By Stefanie Lindquist | –
Donald Trump’s legal and political defenders are all singing the same refrain: The president can’t be impeached; he hasn’t committed a crime.
Alan Dershowitz, the constitutional lawyer now representing Trump, said it during an appearance on CNN. Sen. Ted Cruz echoed it on Twitter, noting there was “not even a speeding ticket.” And, of course, Trump himself has used the phrase “no crime” repeatedly as he seeks to delegitimize the impeachment hearings.
But does the impeachment and conviction of a president require an actual criminal offense, as the president’s counselors and supporters argue?
Democrats clearly don’t think so. Jerrold Nadler, the Democratic chair of the House Judiciary Committee, lectured senators at the impeachment hearing on Jan. 23 that the Constitution made it clear that a crime was not necessary for the president to be impeached.
This question of constitutional interpretation is critical to experts such as me, since the two articles of impeachment now pending in the Senate allege actions — including the abuse of power and the obstruction of Congress — that do not themselves constitute a violation of any criminal law.

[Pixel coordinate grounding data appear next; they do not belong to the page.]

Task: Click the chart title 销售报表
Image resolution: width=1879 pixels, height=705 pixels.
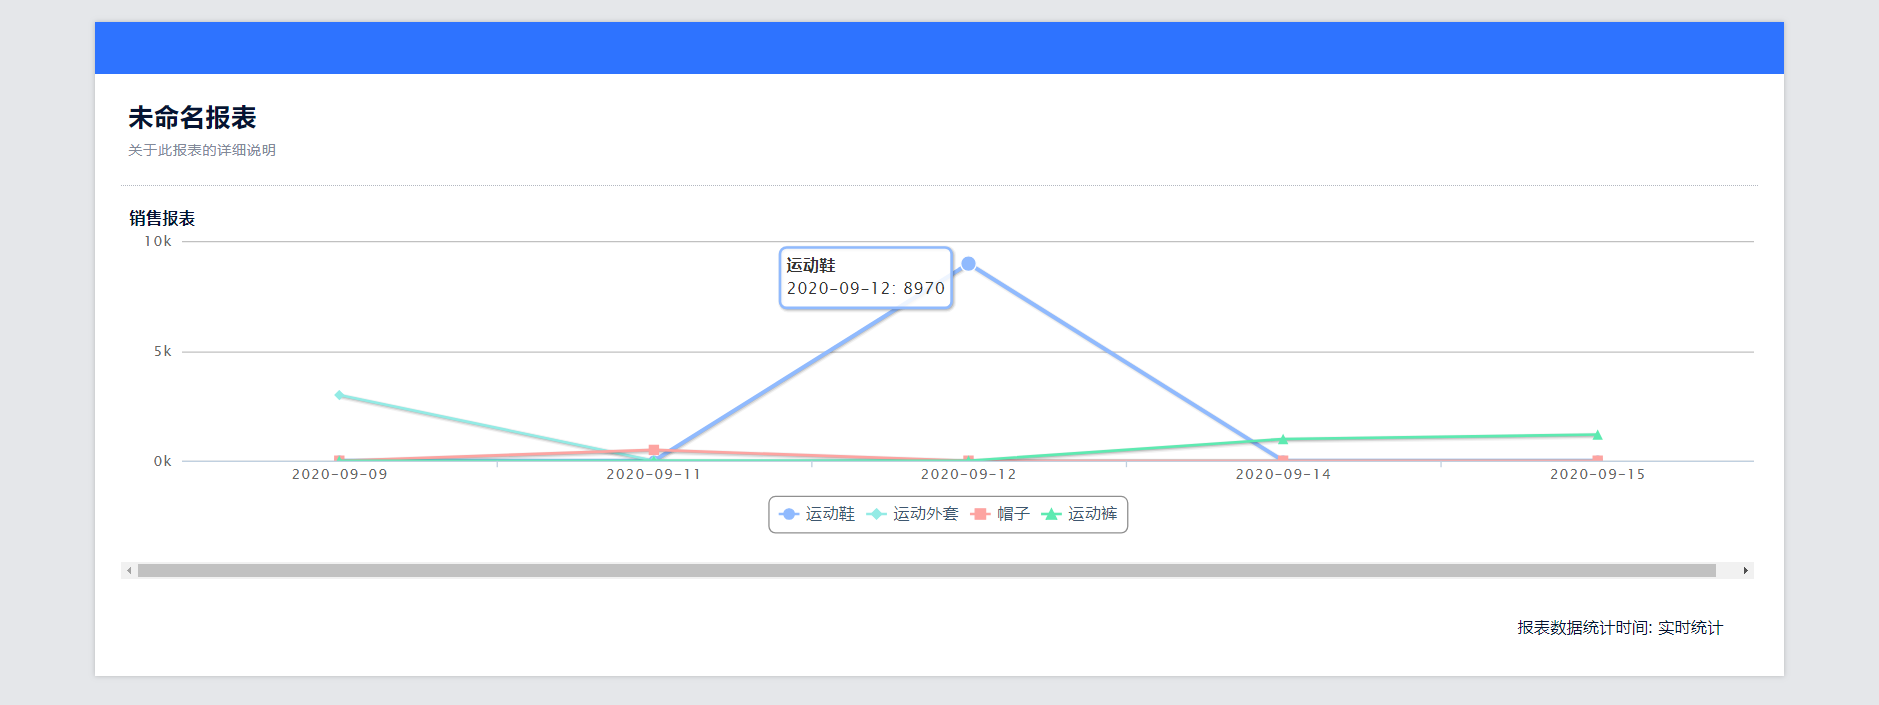Action: (x=162, y=218)
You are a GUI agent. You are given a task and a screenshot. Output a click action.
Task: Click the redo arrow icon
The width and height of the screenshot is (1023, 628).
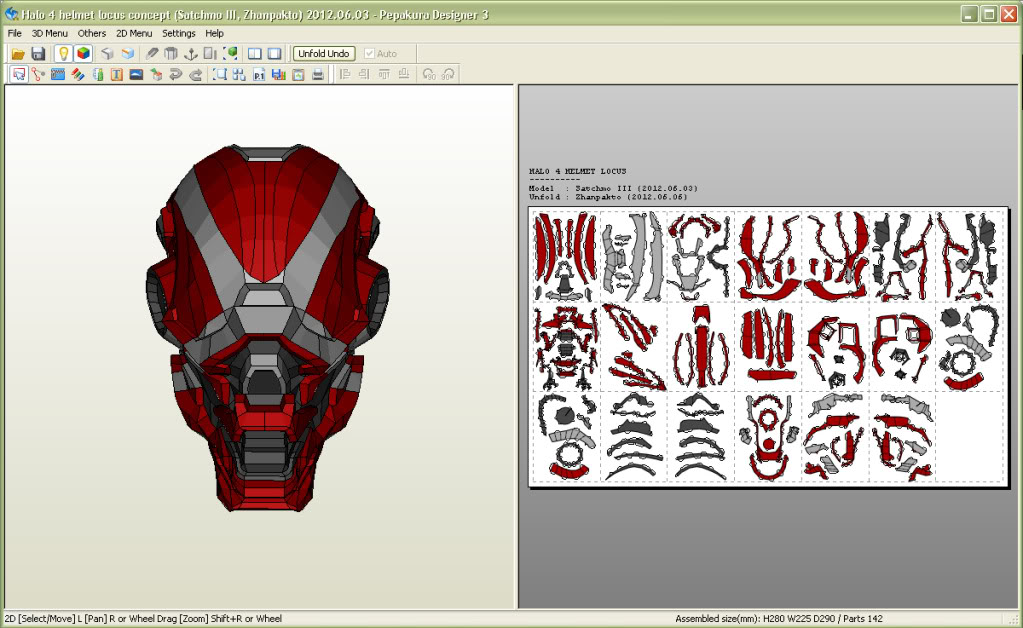pyautogui.click(x=196, y=74)
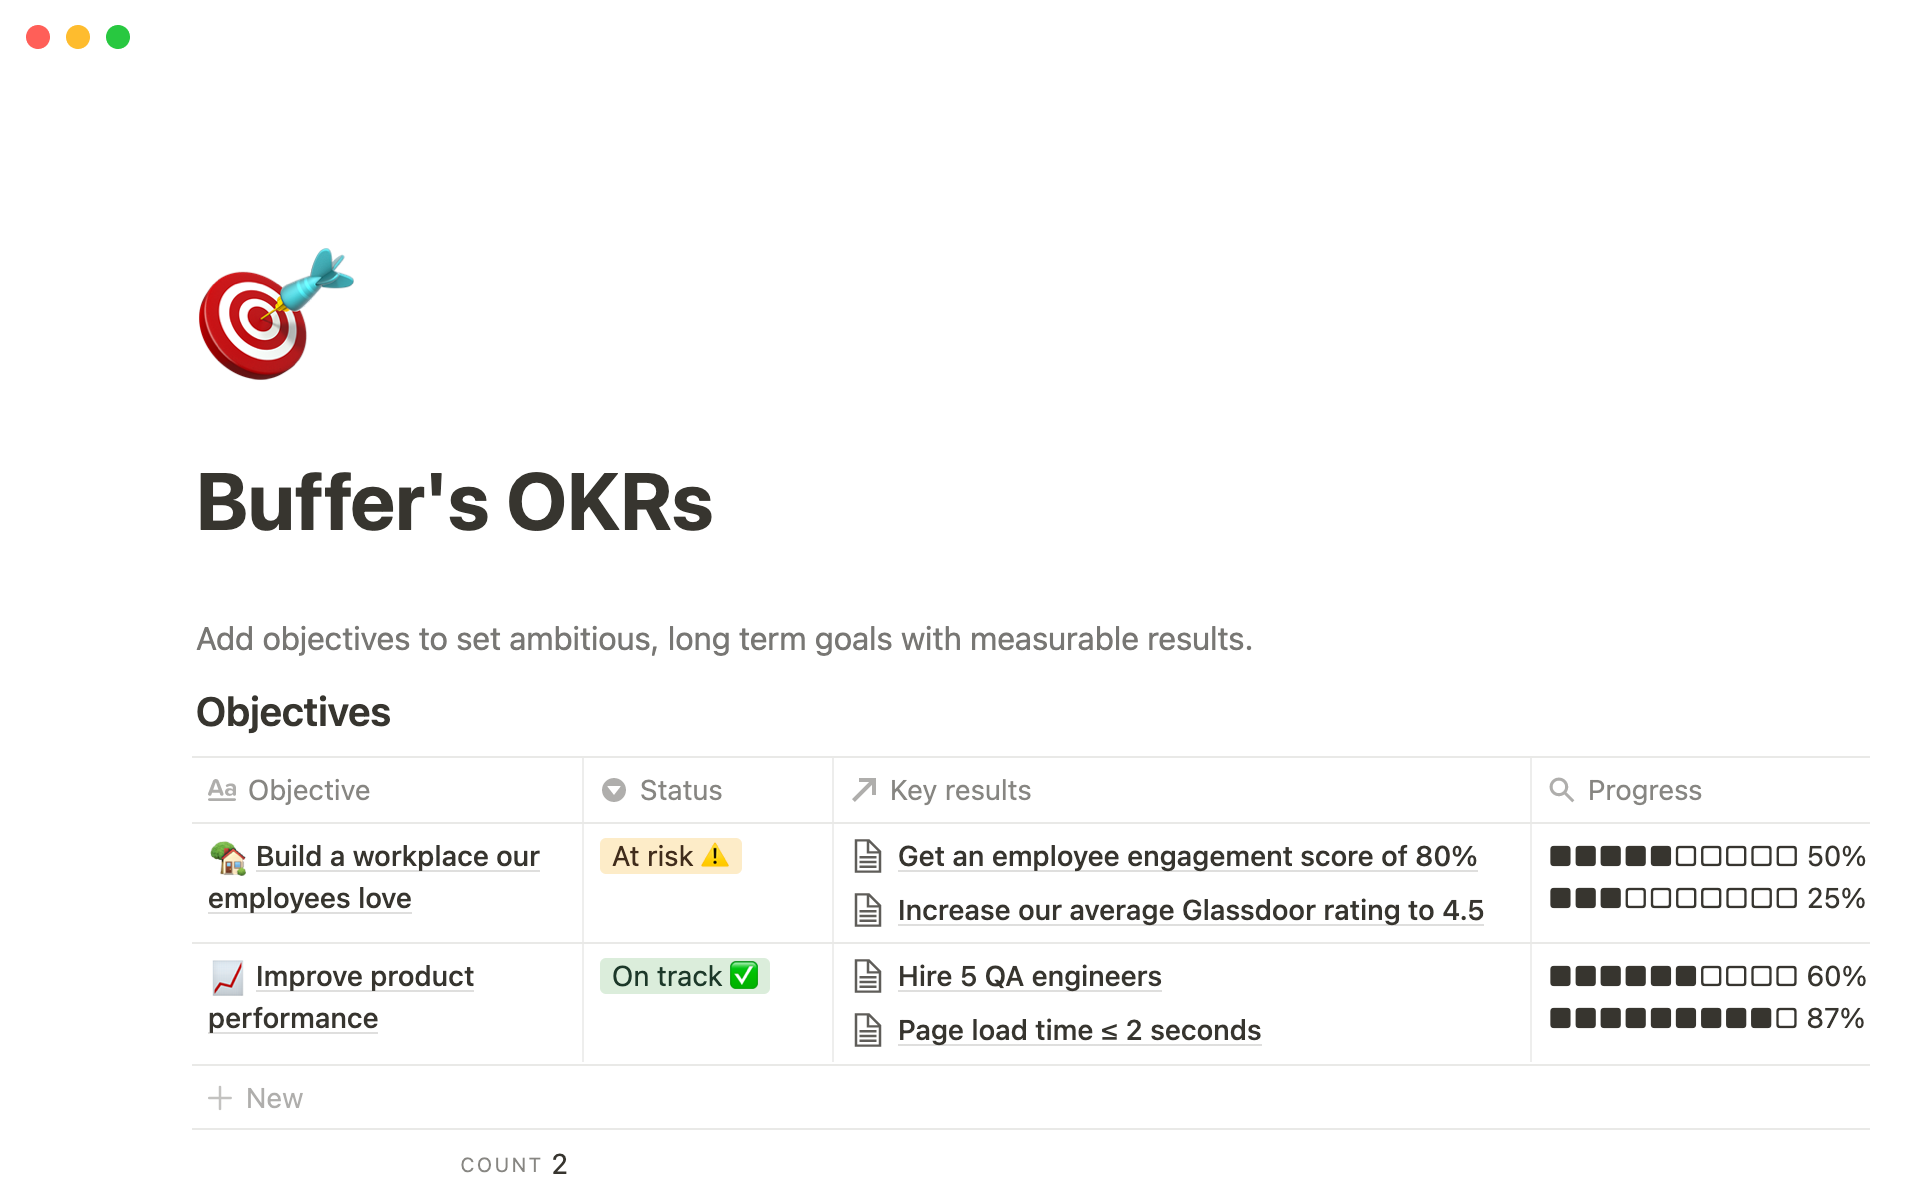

And even though the Government Accountability Office has concluded that the President’s withholding of aid to Ukraine was unlawful under the Impoundment Control Act, the president’s actions do not give rise to criminal penalties.
Treason, a matter of dates
It’s important to understand what is not on the table.
Under the impeachment clause of the Constitution, a president may be removed from office “on impeachment for, and conviction of, treason, bribery, or other high crimes and misdemeanors.”
Treason is a criminal offenses, defined in the Constitution as acts that “consist of levying war” against the United States or giving “aid and comfort” to its enemies. The Supreme Court has held that it can take place only in wartime.
Under this definition, Trump did not commit treason. Treason is not a catch-all phrase for unpatriotic acts. It requires actions like those of Benedict Arnold, the American general who betrayed his country to fight for the British in the Revolutionary War.
Bribery, also a criminal offense, was not alleged in the pending articles of impeachment.
That leaves us with “other high crimes and misdemeanors.”
The Republican Party has long advocated for constitutional interpretation that relies on the original intent of the framers. So what did the framers mean by this lofty phrase, and what did they reject as impeachable offenses?
During the Constitutional Convention, George Mason moved that the impeachment clause follow the term “bribery” with “or maladministration.”
But James Madison objected on grounds that it was too broad and would subject a president to tenure only at the pleasure of the Senate. So the phrase was replaced by “other high crimes and misdemeanors.”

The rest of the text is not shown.